Analysis: Gonzaga women overcome obstacles to stun BYU in WCC title game
It really was the ultimate gut check.
Sick to her stomach and her team trailing by a point in a championship game with less than a second to play, Jill Townsend had the ball in her hands.
She had no time to think – about past disappointments in Las Vegas or the fact that she hadn’t scored a point all afternoon.
Townsend simply let it fly.
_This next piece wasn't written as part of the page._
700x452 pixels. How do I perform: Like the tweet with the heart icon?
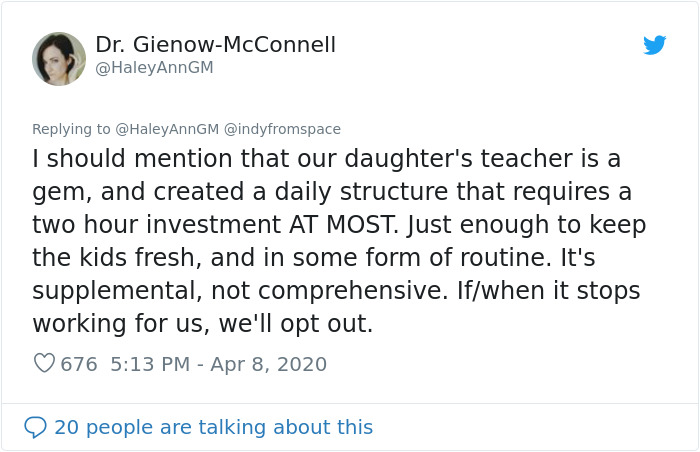tap(44, 364)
With six-tenths of a second left, she didn’t have any choice.
The ball was still in the air as the buzzer sounded, but it found the bottom of the net to give the Gonzaga women a 43-42 win over BYU in the West Coast Conference Tournament title game at the Orleans Arena.
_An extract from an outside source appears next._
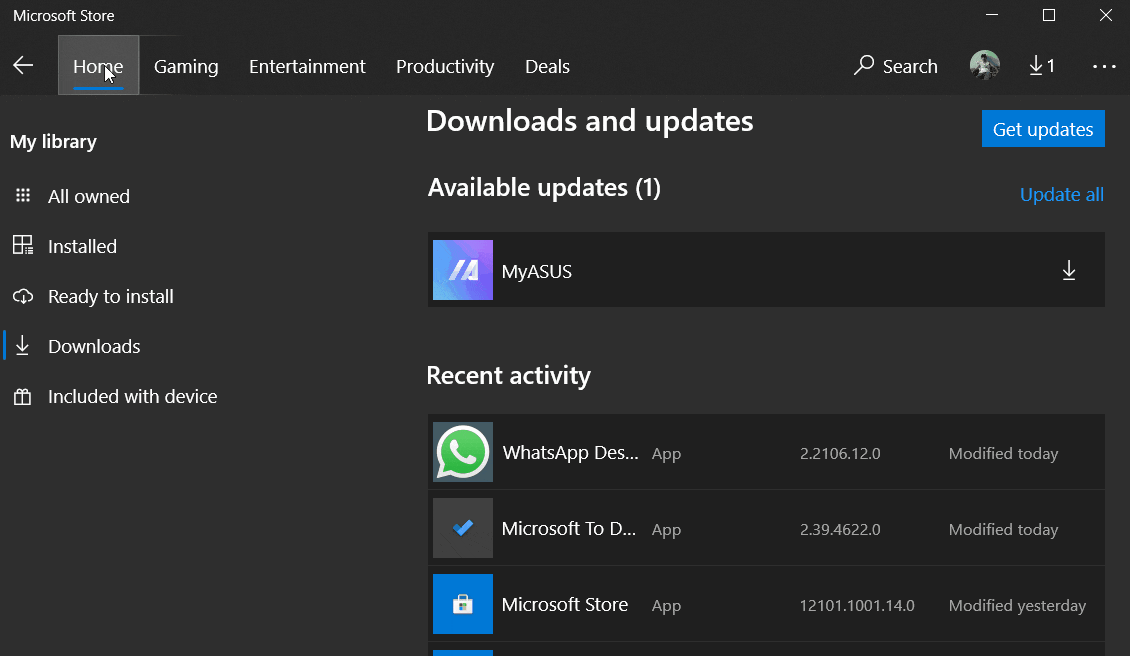Click the Update all link
The height and width of the screenshot is (656, 1130).
click(1061, 194)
Then Townsend ran down the court – no small feat for someone who could barely get out of bed Tuesday morning thanks to a bad case of food poisoning.
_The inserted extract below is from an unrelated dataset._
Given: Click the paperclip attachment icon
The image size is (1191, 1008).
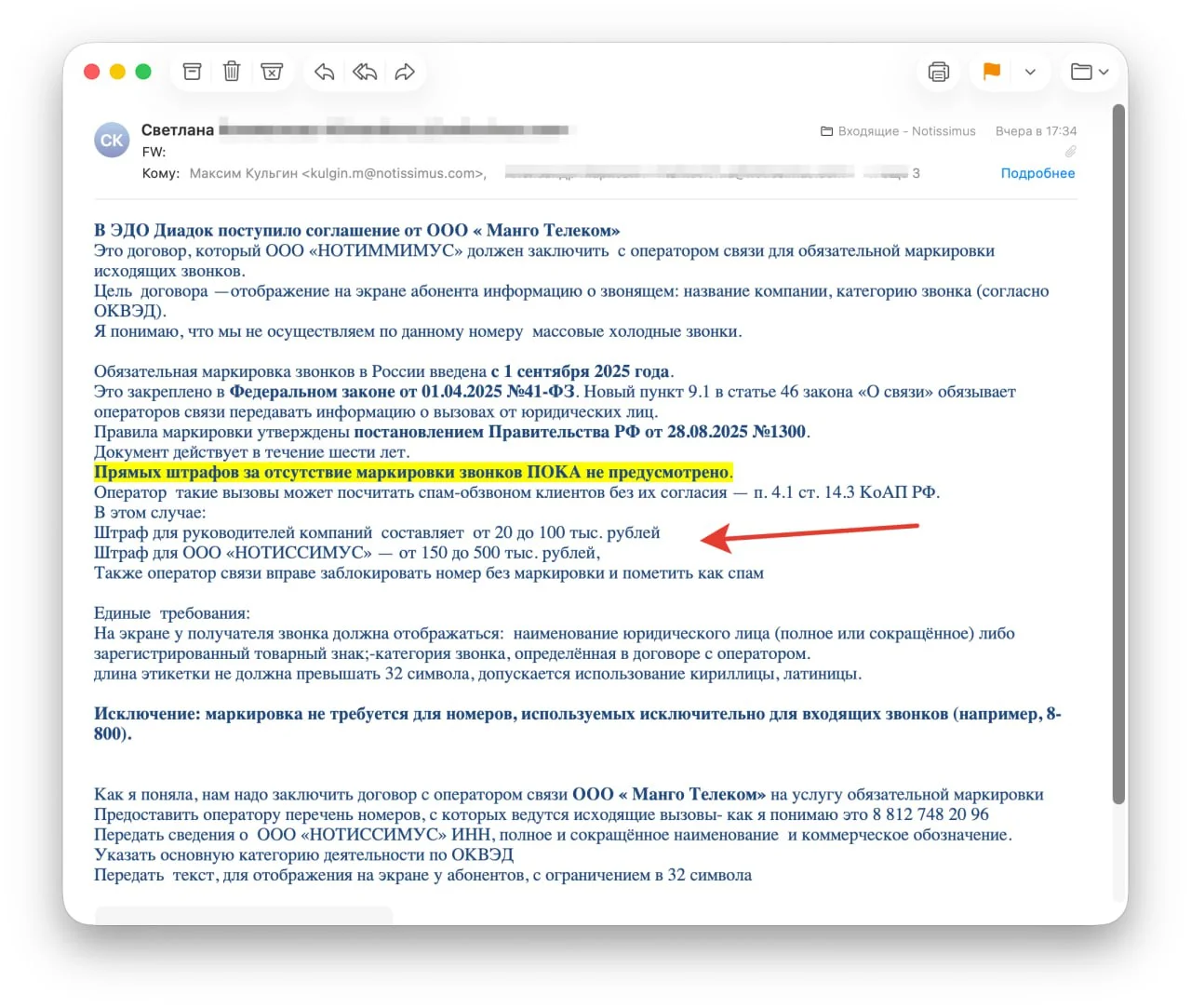Looking at the screenshot, I should (x=1070, y=152).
There she was mobbed by her teammates – once after the shot, then again at midcourt after officials confirmed that the shot left her hand in time.
“It’s something I will remember the rest of my life,” Townsend said in the postgame press conference.
Joined by coach Lisa Fortier, she wore a ball cap. It was embellished with twine from the net, a souvenir denied the Zags on two previous trips to Vegas.
“Vegas hadn’t been kind to us,” said Townsend, who broke her leg in the semifinals two years ago and fell short again last year.
“And then last night,” Townsend said. “We’re thinking, ‘Could anything else happen to us?’ ”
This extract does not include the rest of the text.